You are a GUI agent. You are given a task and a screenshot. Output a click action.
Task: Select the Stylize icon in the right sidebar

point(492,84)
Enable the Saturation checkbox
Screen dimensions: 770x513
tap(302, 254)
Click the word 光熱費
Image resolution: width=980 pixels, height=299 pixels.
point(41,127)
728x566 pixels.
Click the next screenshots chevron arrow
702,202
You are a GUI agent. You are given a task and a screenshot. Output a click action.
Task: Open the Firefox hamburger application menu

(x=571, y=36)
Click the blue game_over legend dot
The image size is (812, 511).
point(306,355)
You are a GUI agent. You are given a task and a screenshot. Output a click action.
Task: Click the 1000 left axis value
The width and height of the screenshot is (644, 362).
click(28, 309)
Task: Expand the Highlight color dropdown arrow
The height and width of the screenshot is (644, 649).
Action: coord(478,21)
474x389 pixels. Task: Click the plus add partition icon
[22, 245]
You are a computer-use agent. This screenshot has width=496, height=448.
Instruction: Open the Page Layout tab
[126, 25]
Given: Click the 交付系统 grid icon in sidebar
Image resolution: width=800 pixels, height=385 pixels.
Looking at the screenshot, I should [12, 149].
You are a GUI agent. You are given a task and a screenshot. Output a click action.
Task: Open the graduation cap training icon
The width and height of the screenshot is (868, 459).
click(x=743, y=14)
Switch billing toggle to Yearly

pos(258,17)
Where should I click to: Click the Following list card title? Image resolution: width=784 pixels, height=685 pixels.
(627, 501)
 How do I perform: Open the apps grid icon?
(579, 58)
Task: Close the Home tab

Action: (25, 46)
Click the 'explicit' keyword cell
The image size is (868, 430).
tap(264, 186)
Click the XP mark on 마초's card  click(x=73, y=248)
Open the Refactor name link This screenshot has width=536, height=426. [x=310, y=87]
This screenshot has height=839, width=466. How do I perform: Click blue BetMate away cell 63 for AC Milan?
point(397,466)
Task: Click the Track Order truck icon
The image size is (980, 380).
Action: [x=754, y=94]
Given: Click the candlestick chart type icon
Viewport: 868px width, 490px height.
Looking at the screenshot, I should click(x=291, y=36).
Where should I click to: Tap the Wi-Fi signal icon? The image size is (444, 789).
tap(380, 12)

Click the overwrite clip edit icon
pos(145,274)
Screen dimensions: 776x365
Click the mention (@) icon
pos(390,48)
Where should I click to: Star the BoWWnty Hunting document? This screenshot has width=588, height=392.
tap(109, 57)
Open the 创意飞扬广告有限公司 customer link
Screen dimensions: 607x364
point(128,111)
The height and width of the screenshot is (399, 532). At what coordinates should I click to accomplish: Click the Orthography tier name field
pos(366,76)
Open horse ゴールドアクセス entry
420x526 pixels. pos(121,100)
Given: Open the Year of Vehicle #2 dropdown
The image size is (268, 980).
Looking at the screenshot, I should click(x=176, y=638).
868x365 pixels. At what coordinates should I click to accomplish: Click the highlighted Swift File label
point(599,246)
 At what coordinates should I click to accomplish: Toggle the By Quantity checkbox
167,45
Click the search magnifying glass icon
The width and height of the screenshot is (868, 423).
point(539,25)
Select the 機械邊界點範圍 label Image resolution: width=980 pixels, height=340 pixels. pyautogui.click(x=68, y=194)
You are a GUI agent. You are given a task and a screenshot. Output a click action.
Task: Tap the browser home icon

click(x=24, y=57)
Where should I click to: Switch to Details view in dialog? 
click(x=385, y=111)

========

What you should do
Go through the records line by line, and copy each line that holds the string "link".

Response to the exercise
Open the Refactor name link This screenshot has width=536, height=426. [x=310, y=87]
Open the 创意飞扬广告有限公司 customer link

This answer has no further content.